-- TEXT SHOWN start --

Manifesto for the Abolition of International Apartheid

Today I discovered and now wholly endorse the Manifesto for the Abolition of International Apartheid written in 1997 by Yves Bonnardel and David Olivier. A plain copy without intrusive Lycos France ads is here. Read it.

More forthcoming and previous in my apartheid category.

Update 20120126: Replaced the first link above with the manifesto’s current site; http://membres.lycos.fr/maai/ and wayback archive of same missing full document.

16 Responses

  1. Including the bit about “social [i.e. political] benefits”?

  2. Yes. It says nothing about the level of political benefits. It is compatible with zero.

-- TEXT SHOWN end --

§ **TASK REQUIREMENTS**
(1) According to the blog post, in what year was the manifesto written?
(2) Reproduce the blog post starting at "More forthcoming and" and ending at "compatible with zero.", with "benefits" changed to "entitlements".

-- GIVEN ENTRIES start --

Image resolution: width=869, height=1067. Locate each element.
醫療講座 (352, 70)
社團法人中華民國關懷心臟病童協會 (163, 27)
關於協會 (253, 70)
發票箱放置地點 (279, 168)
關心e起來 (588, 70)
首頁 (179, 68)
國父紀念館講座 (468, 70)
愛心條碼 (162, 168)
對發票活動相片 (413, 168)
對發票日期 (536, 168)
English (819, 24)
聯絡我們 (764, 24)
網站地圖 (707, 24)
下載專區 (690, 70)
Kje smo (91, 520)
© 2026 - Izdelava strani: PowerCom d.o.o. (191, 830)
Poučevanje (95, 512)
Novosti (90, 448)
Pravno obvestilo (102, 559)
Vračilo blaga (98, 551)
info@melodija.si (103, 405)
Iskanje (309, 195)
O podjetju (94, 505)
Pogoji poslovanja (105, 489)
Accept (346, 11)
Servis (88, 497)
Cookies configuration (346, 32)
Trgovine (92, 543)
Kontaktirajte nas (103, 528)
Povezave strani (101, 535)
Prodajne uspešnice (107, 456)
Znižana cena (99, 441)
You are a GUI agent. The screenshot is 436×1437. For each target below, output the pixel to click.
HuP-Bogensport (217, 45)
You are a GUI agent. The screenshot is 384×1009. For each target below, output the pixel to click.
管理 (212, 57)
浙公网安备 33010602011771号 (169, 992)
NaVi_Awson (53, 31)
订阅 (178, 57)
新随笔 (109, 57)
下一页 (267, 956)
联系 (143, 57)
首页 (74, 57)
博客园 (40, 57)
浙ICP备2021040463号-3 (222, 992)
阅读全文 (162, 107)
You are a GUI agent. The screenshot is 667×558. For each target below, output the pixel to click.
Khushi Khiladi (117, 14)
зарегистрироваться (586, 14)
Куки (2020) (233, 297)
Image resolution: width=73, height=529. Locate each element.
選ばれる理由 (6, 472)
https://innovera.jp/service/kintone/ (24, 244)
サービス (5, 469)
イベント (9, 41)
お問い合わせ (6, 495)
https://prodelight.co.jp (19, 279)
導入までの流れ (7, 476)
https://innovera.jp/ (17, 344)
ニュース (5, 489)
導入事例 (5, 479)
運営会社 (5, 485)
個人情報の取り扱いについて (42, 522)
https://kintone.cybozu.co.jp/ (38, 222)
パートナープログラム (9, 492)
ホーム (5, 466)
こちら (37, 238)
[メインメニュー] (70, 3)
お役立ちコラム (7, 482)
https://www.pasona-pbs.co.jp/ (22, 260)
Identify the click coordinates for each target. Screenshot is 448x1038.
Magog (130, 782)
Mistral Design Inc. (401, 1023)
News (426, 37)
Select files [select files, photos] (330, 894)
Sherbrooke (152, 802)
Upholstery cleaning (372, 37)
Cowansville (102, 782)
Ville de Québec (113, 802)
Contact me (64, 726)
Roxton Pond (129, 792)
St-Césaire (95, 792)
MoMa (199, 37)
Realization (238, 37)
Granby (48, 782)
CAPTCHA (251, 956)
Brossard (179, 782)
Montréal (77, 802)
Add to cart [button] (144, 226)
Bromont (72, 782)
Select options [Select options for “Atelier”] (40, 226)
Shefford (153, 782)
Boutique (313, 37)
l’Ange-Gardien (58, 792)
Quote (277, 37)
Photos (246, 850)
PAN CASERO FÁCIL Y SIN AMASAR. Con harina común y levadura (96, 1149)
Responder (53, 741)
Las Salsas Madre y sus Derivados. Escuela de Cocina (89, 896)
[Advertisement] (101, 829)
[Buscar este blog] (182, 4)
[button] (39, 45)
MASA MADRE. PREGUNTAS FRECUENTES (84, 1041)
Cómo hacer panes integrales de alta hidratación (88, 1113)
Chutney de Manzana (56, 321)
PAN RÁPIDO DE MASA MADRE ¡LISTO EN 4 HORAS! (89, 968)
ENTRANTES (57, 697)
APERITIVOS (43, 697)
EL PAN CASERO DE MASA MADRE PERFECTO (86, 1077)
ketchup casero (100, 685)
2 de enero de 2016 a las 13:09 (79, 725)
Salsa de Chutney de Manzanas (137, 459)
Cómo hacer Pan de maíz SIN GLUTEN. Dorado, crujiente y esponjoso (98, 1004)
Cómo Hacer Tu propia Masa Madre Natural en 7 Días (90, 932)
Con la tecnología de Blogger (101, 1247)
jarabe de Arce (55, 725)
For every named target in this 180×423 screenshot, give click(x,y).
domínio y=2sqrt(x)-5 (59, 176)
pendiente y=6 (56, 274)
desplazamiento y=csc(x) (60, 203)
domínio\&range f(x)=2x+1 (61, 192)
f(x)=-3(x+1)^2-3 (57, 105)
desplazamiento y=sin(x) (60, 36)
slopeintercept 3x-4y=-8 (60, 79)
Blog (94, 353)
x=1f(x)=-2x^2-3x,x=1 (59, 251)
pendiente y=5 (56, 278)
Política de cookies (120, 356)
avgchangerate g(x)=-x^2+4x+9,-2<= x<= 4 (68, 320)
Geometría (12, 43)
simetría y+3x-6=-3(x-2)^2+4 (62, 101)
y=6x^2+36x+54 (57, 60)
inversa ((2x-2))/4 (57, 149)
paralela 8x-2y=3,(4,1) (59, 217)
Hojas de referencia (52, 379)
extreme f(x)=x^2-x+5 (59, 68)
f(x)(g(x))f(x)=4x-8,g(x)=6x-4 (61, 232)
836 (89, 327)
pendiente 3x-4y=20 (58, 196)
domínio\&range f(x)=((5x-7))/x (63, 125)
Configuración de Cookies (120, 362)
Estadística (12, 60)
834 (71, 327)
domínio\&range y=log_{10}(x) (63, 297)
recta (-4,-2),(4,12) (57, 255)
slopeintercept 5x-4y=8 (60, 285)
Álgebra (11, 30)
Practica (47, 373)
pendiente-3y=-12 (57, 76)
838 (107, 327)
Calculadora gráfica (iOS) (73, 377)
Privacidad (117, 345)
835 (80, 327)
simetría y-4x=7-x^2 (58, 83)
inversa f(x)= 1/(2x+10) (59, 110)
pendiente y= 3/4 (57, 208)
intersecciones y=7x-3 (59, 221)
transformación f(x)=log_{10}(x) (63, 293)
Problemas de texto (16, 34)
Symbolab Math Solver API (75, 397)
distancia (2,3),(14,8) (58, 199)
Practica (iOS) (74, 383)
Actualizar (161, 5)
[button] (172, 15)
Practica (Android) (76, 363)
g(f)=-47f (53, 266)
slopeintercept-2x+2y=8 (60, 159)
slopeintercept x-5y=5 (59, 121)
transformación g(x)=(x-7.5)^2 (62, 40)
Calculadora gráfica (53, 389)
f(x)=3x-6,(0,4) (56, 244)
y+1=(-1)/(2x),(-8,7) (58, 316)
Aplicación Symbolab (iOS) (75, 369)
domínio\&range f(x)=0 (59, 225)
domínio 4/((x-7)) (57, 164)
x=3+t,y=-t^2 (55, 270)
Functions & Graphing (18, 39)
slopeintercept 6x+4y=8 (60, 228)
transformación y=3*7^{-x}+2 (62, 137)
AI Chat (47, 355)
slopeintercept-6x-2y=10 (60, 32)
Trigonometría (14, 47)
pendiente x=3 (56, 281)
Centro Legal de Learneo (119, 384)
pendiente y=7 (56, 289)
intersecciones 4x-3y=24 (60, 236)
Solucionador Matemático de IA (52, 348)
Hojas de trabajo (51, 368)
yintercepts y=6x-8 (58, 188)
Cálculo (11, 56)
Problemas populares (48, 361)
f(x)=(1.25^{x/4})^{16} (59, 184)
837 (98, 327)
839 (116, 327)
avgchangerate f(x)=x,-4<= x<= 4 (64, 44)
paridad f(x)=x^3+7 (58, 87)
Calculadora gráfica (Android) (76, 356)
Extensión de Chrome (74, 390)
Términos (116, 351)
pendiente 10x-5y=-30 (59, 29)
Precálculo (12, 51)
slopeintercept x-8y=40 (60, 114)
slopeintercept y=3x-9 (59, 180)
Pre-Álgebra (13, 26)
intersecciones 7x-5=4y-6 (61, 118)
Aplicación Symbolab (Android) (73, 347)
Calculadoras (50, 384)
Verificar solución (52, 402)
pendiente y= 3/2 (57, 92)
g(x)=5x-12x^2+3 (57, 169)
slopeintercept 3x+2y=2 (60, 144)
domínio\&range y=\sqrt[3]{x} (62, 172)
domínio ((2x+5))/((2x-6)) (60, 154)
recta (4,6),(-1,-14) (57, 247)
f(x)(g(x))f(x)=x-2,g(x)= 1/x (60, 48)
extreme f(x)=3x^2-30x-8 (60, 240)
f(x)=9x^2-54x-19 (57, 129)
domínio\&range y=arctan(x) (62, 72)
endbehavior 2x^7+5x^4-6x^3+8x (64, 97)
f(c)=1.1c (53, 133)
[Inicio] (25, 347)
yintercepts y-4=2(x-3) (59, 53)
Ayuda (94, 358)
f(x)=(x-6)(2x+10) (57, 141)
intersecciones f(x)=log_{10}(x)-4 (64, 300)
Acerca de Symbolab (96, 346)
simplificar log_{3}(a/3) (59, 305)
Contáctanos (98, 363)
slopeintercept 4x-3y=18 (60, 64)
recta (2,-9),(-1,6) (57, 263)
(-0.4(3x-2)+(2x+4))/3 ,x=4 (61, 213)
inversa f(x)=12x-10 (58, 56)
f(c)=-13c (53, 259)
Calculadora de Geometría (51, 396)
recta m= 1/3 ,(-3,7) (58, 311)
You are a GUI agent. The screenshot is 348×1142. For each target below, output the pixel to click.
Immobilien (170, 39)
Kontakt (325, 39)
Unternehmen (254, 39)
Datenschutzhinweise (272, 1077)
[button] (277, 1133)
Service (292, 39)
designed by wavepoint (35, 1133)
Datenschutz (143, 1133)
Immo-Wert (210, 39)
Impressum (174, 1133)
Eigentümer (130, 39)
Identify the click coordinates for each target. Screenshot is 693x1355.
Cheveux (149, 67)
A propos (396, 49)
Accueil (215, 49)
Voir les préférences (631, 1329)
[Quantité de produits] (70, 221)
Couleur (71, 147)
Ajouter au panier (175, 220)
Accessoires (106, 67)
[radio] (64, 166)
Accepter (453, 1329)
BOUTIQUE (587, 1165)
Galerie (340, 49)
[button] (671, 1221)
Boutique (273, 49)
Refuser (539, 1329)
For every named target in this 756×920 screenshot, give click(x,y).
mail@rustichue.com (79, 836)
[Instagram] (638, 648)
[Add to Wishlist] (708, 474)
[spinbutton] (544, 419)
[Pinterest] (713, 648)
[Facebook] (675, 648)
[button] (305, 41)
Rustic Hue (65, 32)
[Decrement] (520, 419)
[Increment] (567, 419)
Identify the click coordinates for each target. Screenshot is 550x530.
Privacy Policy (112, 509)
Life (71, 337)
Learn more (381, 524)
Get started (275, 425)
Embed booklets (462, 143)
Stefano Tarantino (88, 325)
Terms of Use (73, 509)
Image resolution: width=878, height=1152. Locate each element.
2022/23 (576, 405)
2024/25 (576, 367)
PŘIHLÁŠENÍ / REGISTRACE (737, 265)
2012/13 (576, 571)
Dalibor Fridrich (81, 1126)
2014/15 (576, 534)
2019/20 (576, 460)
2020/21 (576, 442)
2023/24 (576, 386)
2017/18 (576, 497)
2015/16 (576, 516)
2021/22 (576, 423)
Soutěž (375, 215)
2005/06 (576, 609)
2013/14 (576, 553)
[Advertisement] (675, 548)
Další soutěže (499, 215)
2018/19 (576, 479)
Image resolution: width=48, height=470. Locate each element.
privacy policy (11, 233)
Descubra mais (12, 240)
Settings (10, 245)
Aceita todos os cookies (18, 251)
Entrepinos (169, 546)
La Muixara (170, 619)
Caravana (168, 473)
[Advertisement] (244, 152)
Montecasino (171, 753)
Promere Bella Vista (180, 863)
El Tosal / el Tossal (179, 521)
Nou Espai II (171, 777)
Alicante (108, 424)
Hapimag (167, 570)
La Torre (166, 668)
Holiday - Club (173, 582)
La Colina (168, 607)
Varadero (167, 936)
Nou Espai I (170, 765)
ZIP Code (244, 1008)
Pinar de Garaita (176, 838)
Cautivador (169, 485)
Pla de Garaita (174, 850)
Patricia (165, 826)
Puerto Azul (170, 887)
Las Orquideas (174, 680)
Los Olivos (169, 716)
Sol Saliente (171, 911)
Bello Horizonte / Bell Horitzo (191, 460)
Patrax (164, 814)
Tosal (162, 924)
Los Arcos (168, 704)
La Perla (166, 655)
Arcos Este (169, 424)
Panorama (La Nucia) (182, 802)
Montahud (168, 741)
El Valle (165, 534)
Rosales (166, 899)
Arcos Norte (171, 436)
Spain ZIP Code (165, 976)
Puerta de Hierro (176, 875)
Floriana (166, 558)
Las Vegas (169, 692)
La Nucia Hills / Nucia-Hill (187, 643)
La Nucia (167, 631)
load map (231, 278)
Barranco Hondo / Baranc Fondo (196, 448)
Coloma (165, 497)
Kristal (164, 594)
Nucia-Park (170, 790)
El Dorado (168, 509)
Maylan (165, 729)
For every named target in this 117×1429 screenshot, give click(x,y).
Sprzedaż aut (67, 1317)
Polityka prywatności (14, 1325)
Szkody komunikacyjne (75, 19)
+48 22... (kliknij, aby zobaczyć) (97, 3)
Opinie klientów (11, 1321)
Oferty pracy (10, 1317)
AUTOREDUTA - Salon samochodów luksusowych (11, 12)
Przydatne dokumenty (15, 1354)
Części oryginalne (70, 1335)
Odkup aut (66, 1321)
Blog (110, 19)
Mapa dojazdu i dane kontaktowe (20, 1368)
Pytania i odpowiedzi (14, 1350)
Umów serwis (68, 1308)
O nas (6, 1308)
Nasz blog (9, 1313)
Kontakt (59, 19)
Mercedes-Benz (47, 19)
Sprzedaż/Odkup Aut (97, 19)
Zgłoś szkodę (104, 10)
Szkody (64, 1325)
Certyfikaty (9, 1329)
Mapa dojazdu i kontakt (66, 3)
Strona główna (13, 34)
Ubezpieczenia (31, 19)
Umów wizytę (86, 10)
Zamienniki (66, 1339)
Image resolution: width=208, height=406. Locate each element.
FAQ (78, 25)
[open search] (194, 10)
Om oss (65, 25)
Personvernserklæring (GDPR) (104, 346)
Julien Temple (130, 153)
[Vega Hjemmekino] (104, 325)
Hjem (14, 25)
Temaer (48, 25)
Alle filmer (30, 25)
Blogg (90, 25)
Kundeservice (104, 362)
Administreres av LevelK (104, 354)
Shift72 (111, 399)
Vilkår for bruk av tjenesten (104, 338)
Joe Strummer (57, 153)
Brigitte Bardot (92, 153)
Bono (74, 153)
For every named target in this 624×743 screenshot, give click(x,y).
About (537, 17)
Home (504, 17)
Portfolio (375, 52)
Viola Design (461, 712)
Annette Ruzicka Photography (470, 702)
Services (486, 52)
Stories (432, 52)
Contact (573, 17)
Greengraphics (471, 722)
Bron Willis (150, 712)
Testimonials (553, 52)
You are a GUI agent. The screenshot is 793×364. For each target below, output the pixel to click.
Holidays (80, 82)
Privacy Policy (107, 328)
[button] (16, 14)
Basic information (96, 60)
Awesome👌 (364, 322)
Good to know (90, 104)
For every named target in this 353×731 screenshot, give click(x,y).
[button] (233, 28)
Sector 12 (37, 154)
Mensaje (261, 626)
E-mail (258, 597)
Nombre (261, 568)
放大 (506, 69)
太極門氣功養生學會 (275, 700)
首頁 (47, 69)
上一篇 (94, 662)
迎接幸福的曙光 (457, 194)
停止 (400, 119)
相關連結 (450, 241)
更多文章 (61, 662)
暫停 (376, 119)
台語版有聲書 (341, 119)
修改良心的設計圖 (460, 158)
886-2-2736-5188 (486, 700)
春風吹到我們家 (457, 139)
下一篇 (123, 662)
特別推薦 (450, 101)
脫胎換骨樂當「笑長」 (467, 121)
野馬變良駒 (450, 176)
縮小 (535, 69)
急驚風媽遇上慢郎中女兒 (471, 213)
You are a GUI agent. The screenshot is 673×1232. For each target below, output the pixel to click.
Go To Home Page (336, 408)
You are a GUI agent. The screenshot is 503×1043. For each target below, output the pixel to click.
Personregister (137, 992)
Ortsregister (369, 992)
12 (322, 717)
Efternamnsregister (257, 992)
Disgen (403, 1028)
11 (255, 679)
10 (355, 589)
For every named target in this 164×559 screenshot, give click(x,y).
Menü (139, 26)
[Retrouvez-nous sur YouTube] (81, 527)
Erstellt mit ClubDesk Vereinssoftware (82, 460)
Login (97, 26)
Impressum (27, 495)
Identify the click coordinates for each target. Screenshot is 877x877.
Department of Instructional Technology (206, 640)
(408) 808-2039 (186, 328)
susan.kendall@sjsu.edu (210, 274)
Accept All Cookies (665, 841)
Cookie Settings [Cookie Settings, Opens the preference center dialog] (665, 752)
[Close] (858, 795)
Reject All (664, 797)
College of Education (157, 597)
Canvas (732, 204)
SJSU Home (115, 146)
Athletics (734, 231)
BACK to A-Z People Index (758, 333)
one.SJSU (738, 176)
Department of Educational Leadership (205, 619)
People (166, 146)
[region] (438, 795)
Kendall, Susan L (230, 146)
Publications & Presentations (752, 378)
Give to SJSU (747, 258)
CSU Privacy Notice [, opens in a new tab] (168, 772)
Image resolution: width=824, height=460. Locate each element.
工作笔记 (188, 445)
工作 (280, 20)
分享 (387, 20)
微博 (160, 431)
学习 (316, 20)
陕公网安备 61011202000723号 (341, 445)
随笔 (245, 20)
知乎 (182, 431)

-- GIVEN ENTRIES end --

§ **SET OF ANSWERS**
(1) 1997

(2)
More forthcoming and previous in my apartheid category.

Update 20120126: Replaced the first link above with the manifesto’s current site; http://membres.lycos.fr/maai/ and wayback archive of same missing full document.

16 Responses

  1. Including the bit about “social [i.e. political] entitlements”?

  2. Yes. It says nothing about the level of political entitlements. It is compatible with zero.